Decades on, he capped that achievement with the 2015 blockbuster Mad Max: Fury Road, widely and rightly viewed as setting the bar for 21st-century action filmmaking. With Furiosa: A Mad Max Saga, he’s back in the wasteland once more, while returning home: where Fury Road’s locations were in Namibia, Furiosa was shot primarily around Broken Hill, reportedly the most expensive Australian production of all time.
In another sense, this is a departure, the first Mad Max movie without Max as the reluctant hero. Replacing him is the comparably surly Furiosa, introduced in Fury Road as a one-armed avenging angel incarnated by Charlize Theron, who often gave the impression Tom Hardy’s Max was the one along for the ride.
A prequel, Furiosa fills in the origin story of the character, now played in somewhat less commanding fashion by the saucer-eyed Anya Taylor-Joy (and by child star Alyla Browne for much of the first hour). Abducted as a child from the matriarchal Place of Abundance, little Furiosa falls into the hands of a post-apocalyptic bikie gang led by the hulking Dementus (Chris Hemsworth), whose cherished teddy bear serves as a reminder of the family he lost long ago.
His stony heart touched, Dementus adopts the stoically mute Furiosa, while forcing her to witness the death of her mother (Charlee Fraser), a trauma that defines everything to follow.

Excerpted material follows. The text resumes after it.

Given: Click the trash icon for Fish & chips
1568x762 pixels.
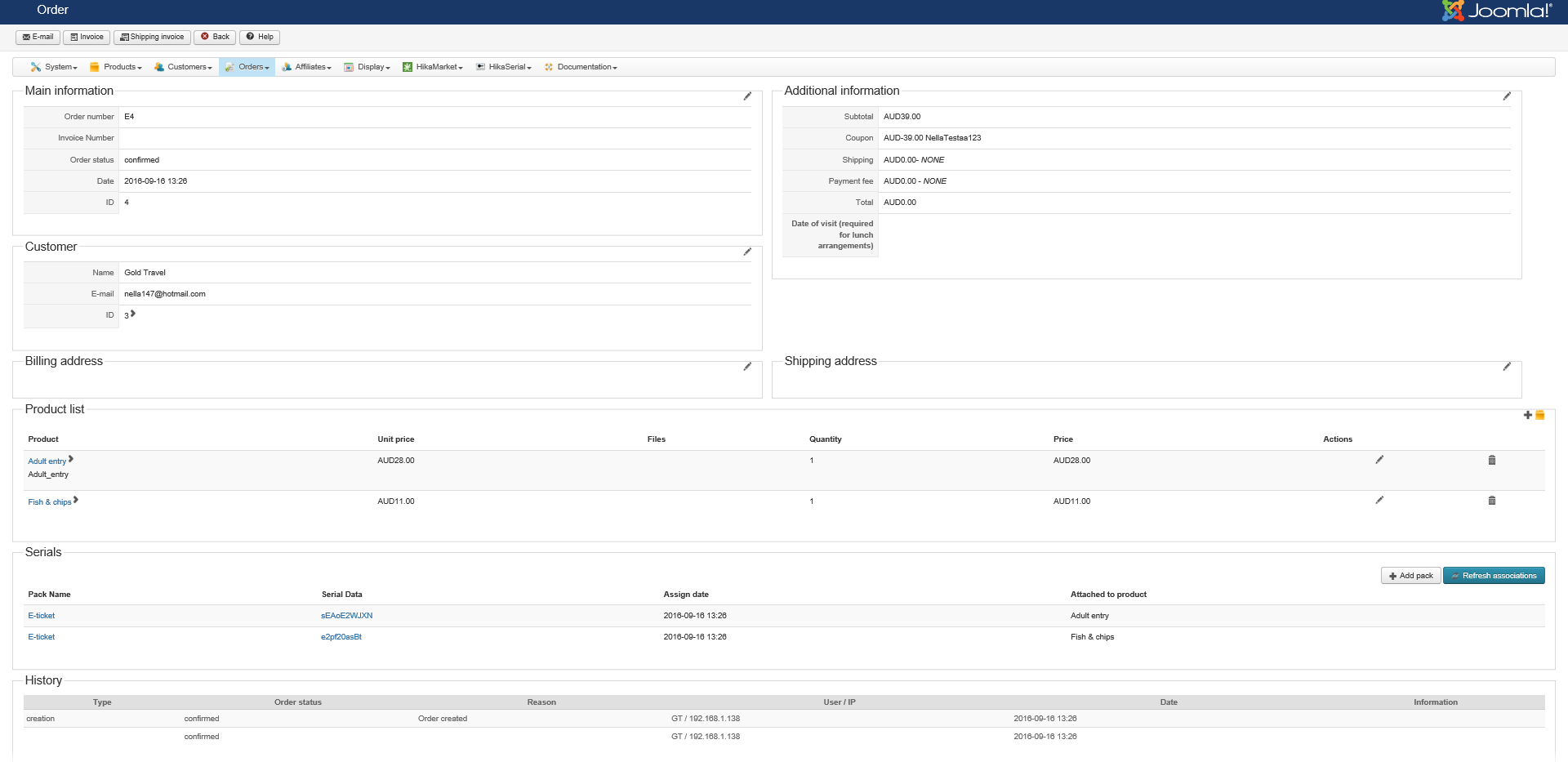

From there she becomes a pawn in the turf war between Dementus and rival deranged warlord Immortan Joe (Lachy Hulme), who you’ll remember from Fury Road as the pale-faced loon with the oxygen mask and army of War Boys with chrome-painted teeth.

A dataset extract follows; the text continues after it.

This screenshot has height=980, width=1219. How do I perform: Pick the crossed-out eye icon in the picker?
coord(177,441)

The action sequences are as exhilarating as ever, with the essential touch of burlesque that reads as pure high spirits. But where Fury Road rarely paused for breath, here the storytelling is more leisurely: the plot spans a decade, letting Miller go to town with lurid world-building while indulging his philosophical side. The desert landscapes sometimes recall Monument Valley in John Ford’s Westerns; the plot could be a petrolhead’s fever dream of the Old Testament, albeit with no credible divinity in sight.